Dans le détail, la MIGA prévoit d’octroyer jusqu’à 1,48 milliard de dollars de garanties afin de sécuriser des investissements en fonds propres, quasi-fonds propres et prêts d’actionnaires. Ces garanties couvrent notamment les risques politiques, les restrictions de transfert de devises, les expropriations ou encore les ruptures de contrat.
Un mécanisme de garantie pour lever les risques
Ce dispositif vise à faciliter l’accès au financement dans des marchés jugés risqués. « Grâce à notre partenariat avec la MIGA, nous sommes en mesure de déployer efficacement des capitaux […] et d’accélérer la mise en place d’infrastructures énergétiques », a déclaré Hussain Al Nowais, président d’AMEA Power.
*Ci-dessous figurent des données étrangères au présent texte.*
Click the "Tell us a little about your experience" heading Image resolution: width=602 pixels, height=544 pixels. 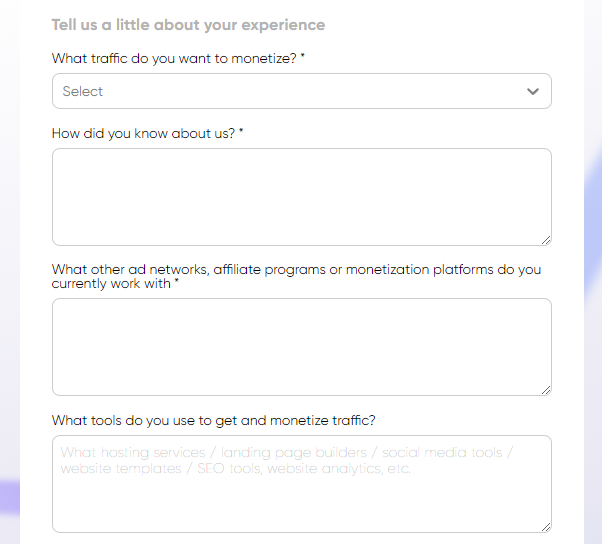click(x=188, y=24)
L’Afrique dans le portefeuille
Le portefeuille couvre plusieurs pays, dont le Togo, la Côte d’Ivoire, Djibouti, l’Égypte ou encore l’Ouganda. Il devrait permettre le déploiement d’environ 2766 MW de capacité électrique et près de 2729 MWh de stockage par batteries, avec plus de 17 000 emplois attendus durant la phase de construction.
Ce changement d’approche, basé sur un financement par portefeuille, vise à accélérer le traitement et la mise en œuvre des investissements.
AMEA Power au Togo
Au Togo, AMEA Power est déjà présente à travers la centrale solaire de Blitta, d’une capacité de 50 MWc. Cette infrastructure doit contribuer à l’ambition du pays d’atteindre un taux d’électrification de 100 % à l’horizon 2030.
L’appui de la MIGA devrait ainsi contribuer à consolider les investissements énergétiques dans le pays, en facilitant la mobilisation de capitaux privés pour de nouveaux projets renouvelables.